Historias como la de “Pepito”, en Bauta, ilustran la gravedad del problema: cinco veces con dengue este año, otras tantas con Oropouche y varias más con chikungunya, sin agua suficiente para hidratarse y con familiares improvisando soluciones. Mientras tanto, en Ciego de Ávila, los hospitales saturan con pacientes febriles, hemorragias y dolor intenso, y las salas de urgencia colapsan ante la falta de antibióticos y analgésicos. La tensión crece, y en redes sociales la población cuestiona: “¿Y nosotros qué hacemos mientras en otros lados se preocupan por Palestina?”, pregunta una internauta citando a la activista Irma Broek.

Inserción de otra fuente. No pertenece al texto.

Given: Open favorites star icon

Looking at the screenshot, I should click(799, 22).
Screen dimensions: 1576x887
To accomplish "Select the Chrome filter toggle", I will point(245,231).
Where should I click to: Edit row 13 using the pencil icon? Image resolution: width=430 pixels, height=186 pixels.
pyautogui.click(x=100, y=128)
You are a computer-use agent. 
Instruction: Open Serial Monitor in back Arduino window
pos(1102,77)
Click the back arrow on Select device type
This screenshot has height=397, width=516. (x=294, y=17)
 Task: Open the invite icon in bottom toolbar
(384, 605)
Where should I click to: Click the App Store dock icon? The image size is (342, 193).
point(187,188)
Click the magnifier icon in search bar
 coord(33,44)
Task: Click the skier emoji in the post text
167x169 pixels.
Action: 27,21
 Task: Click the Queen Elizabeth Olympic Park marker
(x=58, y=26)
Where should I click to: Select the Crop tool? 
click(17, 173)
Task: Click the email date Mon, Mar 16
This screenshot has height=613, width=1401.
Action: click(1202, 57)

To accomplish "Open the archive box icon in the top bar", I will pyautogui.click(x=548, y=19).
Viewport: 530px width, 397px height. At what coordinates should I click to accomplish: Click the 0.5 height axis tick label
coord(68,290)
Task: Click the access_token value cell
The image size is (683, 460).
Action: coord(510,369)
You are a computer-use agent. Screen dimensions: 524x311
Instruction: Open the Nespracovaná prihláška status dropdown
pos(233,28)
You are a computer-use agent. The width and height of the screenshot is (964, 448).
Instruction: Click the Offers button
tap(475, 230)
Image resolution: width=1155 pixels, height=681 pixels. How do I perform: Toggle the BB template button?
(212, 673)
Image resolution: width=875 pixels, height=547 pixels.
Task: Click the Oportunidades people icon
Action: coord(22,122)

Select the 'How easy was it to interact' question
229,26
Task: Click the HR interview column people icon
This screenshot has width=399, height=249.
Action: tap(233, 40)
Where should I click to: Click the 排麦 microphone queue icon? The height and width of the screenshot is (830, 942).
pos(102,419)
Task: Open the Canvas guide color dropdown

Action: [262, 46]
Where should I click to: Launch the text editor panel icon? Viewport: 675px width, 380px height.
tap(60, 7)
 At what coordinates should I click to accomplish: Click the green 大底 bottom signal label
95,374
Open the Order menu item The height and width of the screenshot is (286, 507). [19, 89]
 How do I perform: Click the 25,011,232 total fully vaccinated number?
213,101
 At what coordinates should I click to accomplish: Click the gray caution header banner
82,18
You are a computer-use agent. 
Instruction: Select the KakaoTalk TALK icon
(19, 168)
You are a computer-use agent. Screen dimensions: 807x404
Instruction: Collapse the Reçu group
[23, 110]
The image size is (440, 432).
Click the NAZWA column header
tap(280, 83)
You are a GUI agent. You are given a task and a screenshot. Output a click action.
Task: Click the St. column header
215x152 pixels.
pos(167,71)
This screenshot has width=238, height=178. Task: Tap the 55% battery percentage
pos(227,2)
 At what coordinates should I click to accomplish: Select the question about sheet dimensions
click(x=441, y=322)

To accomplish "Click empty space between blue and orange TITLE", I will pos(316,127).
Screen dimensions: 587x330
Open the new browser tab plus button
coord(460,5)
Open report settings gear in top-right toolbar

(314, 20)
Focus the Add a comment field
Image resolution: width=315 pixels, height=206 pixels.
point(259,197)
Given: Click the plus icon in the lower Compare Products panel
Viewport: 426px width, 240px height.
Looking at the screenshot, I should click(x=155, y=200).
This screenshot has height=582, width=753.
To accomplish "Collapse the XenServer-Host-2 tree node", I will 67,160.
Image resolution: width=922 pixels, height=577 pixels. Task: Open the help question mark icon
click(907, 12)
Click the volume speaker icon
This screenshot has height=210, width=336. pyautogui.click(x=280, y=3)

El “eso que anda” ya no es rumor: es una advertencia de que la epidemia cruza fronteras, expone vulnerabilidades y demuestra el abandono de un sistema que promete pero no cumple. La población exige acciones urgentes: fumigación efectiva, campañas puerta a puerta, insumos suficientes y datos reales. Mientras tanto, Yirmara y miles de cubanos sufren sin nombre preciso para su enfermedad, sin ventilador o electricidad, sin consulta cuando duele y sin certeza de qué les espera mañana. Si el Estado no actúa rápido, esta epidemia dejará más que fiebre: debilitará socialmente a la comunidad y sembrará miedo en cada barrio que toque.